A Conversation on Impeachment

On the 9th of January, the St. Bernard’s Speakers Bureau presented “A Conversation on Impeachment” with St. B’s parent Philip Bobbitt and Old Boy Benno Schmidt ’55.  Over one hundred people filled the small gym to hear these two constitutional law experts discuss a topic that is on everyone’s minds.
 
Mr. Bobbitt, Professor of Federal Jurisprudence at Columbia Law School, is one of the nation’s foremost scholars on constitutional law and co-author of Impeachment: A Handbook.  Mr. Schmidt ’55, former President of Yale University and former Dean of Columbia Law School, is a noted scholar of the First Amendment and the history of the United States Supreme Court. 

Mr. Schmidt began the evening by reading the impeachment language straight from the Constitution.  The final section of Article II states that the President shall be removed from office if convicted of “treason, bribery, or other high crimes and misdemeanors.”  This last phrase was deliberately left somewhat vague.  In addition, Mr.
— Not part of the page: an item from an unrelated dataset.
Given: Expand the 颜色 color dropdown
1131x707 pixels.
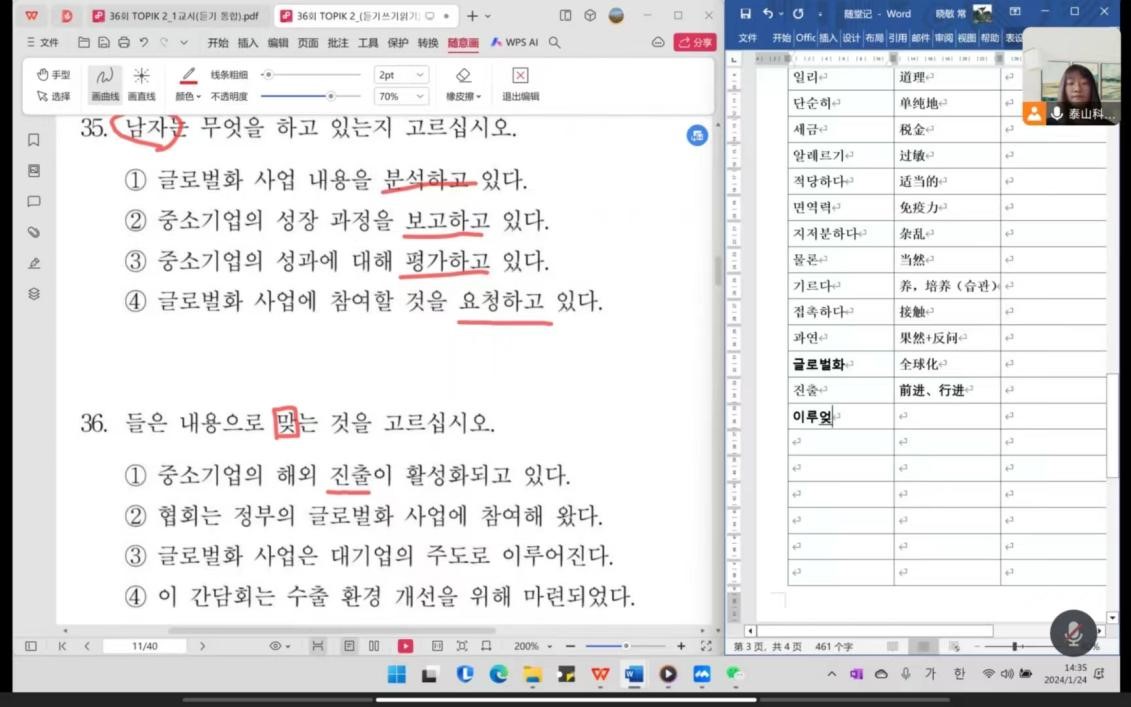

Bobbitt and Mr. Schmidt both agreed that people interpreted the concept of “bribery” in different ways.  Mr. Bobbitt remarked that the text is meant to encompass acts that undermine the vitality and legitimacy of the state and abuse the public trust or demonstrate unfitness of office.

The pair then went on to discuss the mechanics of a trial in the Senate, whose members are meant to be impartial jurors, as explicitly stated in the Constitution.  “When votes break along sharp party lines, something is amiss,” according to Mr. Bobbitt.  Past presidential impeachments were reviewed and both men worry about what type of precedent is being set by the handling of our current President’s impeachment.

Questions from the audience led the rest of the evening’s discussion.  This was certainly an engaged group, and the quality of the questions, including two from our eighth graders, reflected that.  Last night represented one of the many special characteristics of the St. Bernard’s community: teachers, students, Old Boys, and parents (past and present) all coming together for an intellectual and respectful exchange of ideas, the “contact of mind upon mind” as our founders put it.

We thank Mr. Bobbitt and Mr. Schmidt for being so generous with their time and knowledge.  We are privileged to have such learned scholars in our community for our boys to look up to.

To conclude the evening, Mr. Bobbitt noted that while we all might disagree at times, there is one thing we can all agree on and that is how lucky St. Bernard’s is to have the unfaltering leadership of Mr. Johnson for so many years.  The crowd gave a rousing applause in wholehearted approval.